[Collected data]
• • •
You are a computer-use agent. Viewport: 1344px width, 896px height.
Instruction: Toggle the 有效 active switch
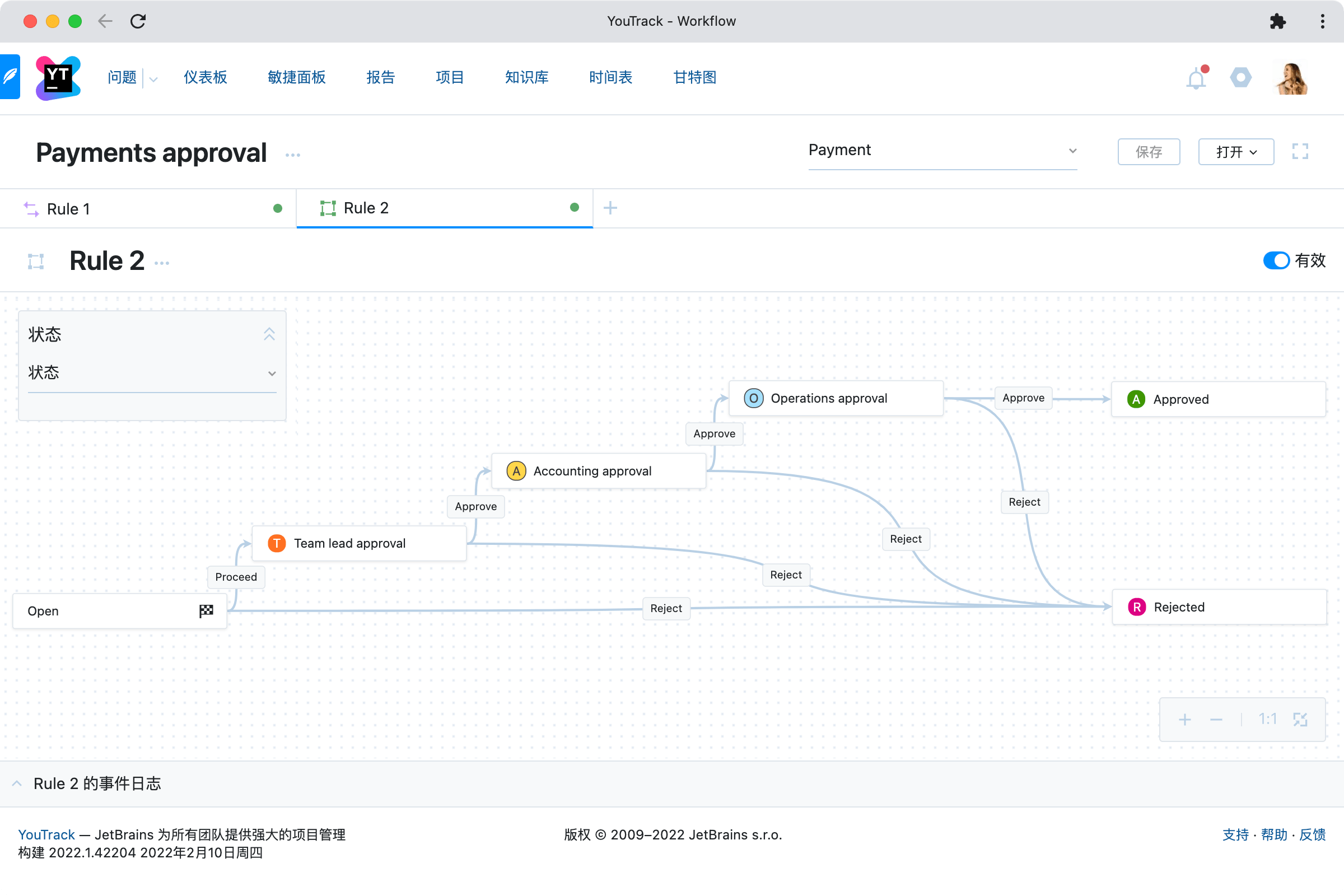[1276, 260]
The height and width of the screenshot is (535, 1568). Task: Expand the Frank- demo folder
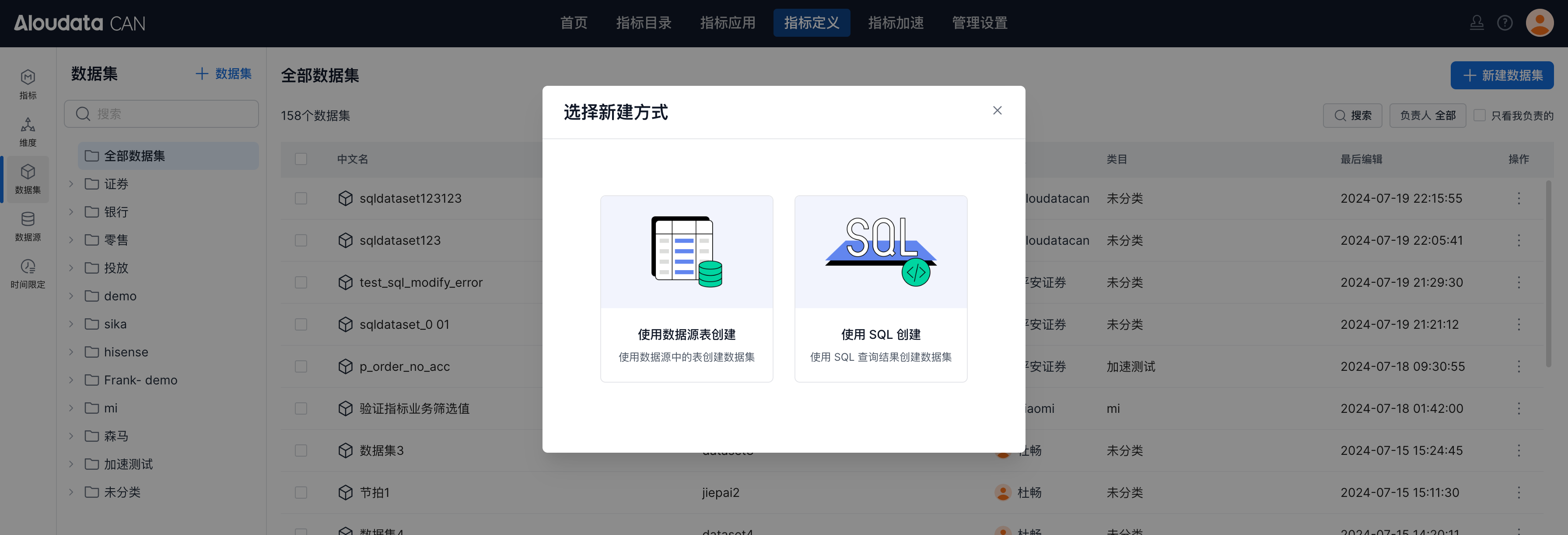coord(71,380)
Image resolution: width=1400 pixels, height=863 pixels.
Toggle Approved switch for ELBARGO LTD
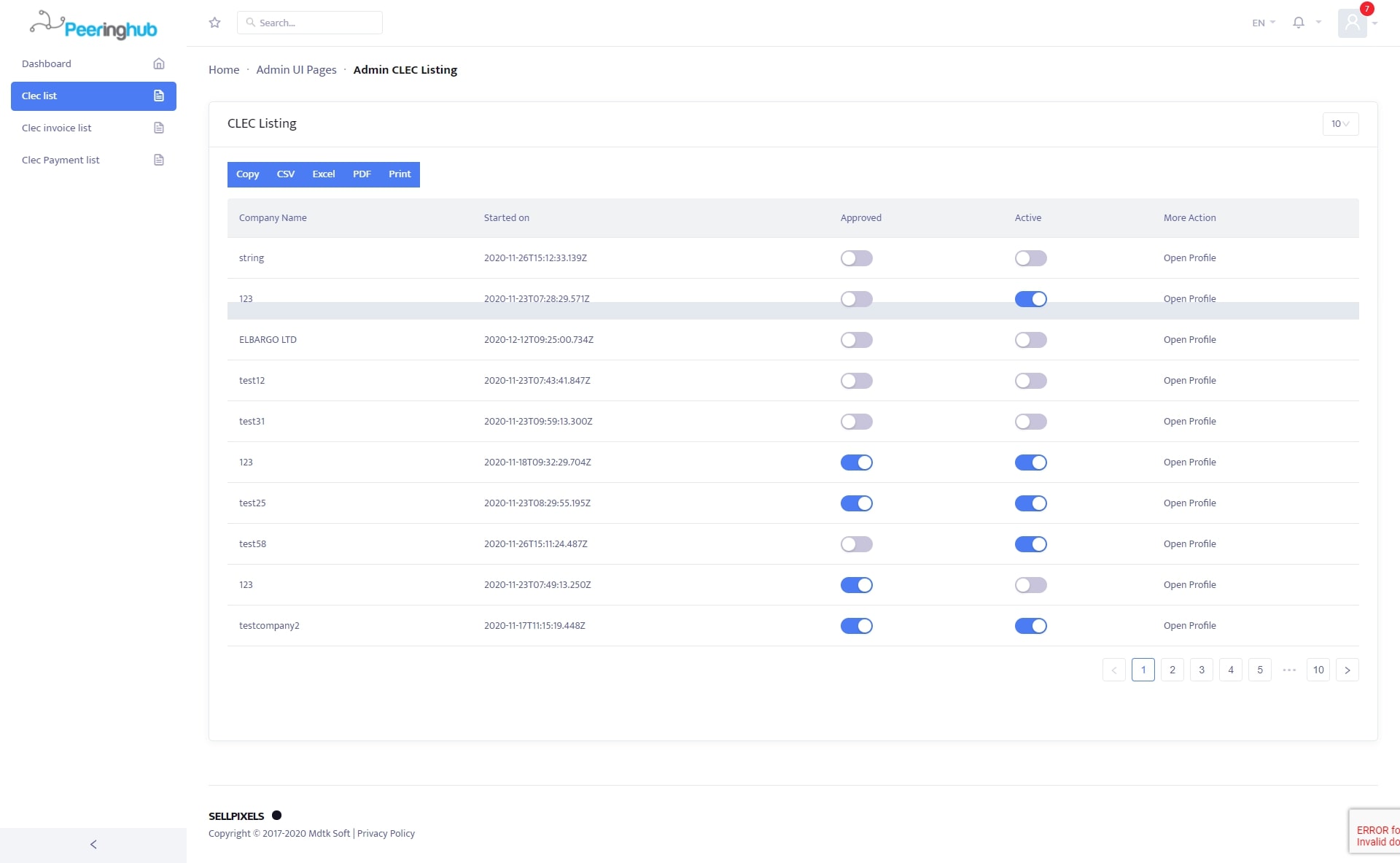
• • •
● **PROBLEM STATEMENT**:
Write out all of the data above exactly, without any of its pictures.

● **SOLUTION FOR THIS TASK**:
You are a computer-use agent. Viewport: 1344px width, 896px height.
Instruction: Toggle the 有效 active switch
[1276, 260]
The height and width of the screenshot is (535, 1568). Task: Expand the Frank- demo folder
coord(71,380)
Image resolution: width=1400 pixels, height=863 pixels.
Toggle Approved switch for ELBARGO LTD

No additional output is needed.